死について考える 9
レンマ的知性
そこでロゴスではなく、レンマの宇宙の叡智を使って、生死を考えた人たちの深い示唆に富む考え方をみてみましょう。
古代インドで、ヨーガの瞑想という臨床体験を通し、レンマ的知性で到達した唯識瑜伽行派の考え方が、二つあります。「本来自性清浄」 と 「本来清浄涅槃」 です。
私たちは、この世界にあって欲しくないことを目にします。大国同士のエゴによる紛争、戦争、一般市民への大量殺人、放射能汚染、貧困、飢えなど、また地震や津波で多くの人々が亡くなることなどなど。
自然は美しいところもありますが、一方、荒々しいところもあります。人々を楽しませる反面、多くの人を殺すときには無慈悲に、不条理に殺します。なぜこの宇宙に、このような不条理なことばかり起きるのでしょうか?
大海に風が吹くと白波ができます。しけると大波が起きます。大海も白波も大波も同じ水です。やがて白波や大波が消えて、同じ水として大海へ帰ります。そのように様々なことが起きても、大海は何も変わらないように、私の身体や心が消えても、私は宇宙と一体となり、永遠であるのです。
私たちの身体は、37兆個の細胞でできています。一個一個の細胞には意識があって、レンマ的知性を持って、全体で協力して一人の人間を作っています。その個体は、やがて細胞死と老衰死で、また新しく再生するために宇宙に還ります。
この細胞と人間の関係は、細胞を人間、人間を地球として見たら、人間と地球の関係も同じです。また地球を宇宙の細胞として見たら、地球と宇宙の関係も同じです。人間が死滅して地球が消滅し、最後は太陽が消滅する日がやって来ます。一方、どこかで新しい太陽系が生まれ、宇宙では死と再生を繰り返しているのです。
インドの唯識派の僧侶たちは、このようなことをレンマ的知性で深く理解したのです。そして、生も死も創造も破壊も含んだ宇宙は、人間の判断を超えたもの、善悪を超えたものであることを理解したのです。
そうして、宇宙は、本来、喜びも悲しみも、生も死も、そのまま、ありのままで清らかなのだと直観したのです。それを、「本来自性清浄」 と表現しました。
また、肉体を持って存在しているこの瞬間は、永遠である。涅槃や天国は、どこか別のところにあるのではなく、魂が本当の自分で存在している処なら、どこにでもあると直観したのです。それを、「無住処涅槃」 と表現しました。

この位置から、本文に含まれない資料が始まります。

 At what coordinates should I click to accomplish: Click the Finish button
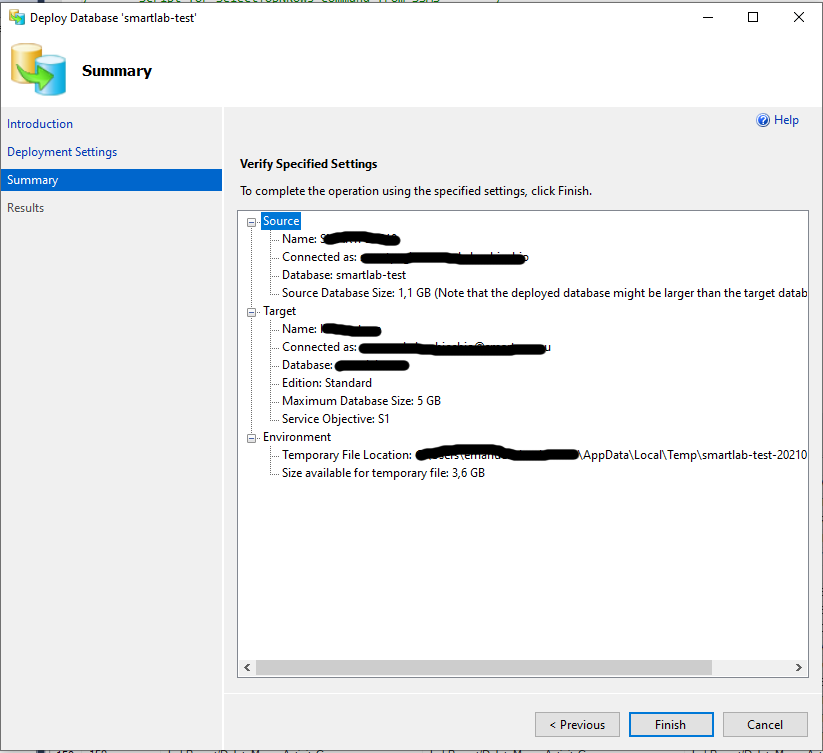click(x=670, y=724)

そして現代になり量子力学では、量子もつれ(エンタングルメントEentanglement)を発見しました。今、科学者の間では、この量子もつれでブラックホールの内部を解明ができるかもしれないと注目されています。発見したのはアインシュタインですが、分子や原子はどんなに遠くはなれていても(一光年でも)、瞬時に情報の交換ができるというのです。アインシュタインは、相対性理論で光よりも速いものはないと発表しましたので、量子力学は不完全に違いないといって、量子もつれを認めませんでした。彼が死んでから正しいことが証明され、インターネットや量子コンピューターに応用されています。
この量子もつれで考えると、宇宙は全部つながっていることになります。あなたが悲しめば、全宇宙が悲しみます。あなたが喜べは、全宇宙は、喜びます。この表現はたんなる譬喩ではなく、量子力学では正しいのです。私たちは、宇宙を織り成すタペストリーの一本一本の糸です。宇宙と私たちは、一体なのです。
レンマ的知性で考えれば、私たちはかけがえのない存在で、愛そのものであり、まず自分を愛することで、周りや地球や宇宙が変わることが分かります。
この世で生きる意味は、私は、この瞬間を楽しむことだと思います。生きることも死ぬことも、人生の一部分であることを理解して、生かされていることに感謝の気持ちをもって、私は死を迎えたら、ほほ笑みながら宇宙へ静かに還って行こうと思っています。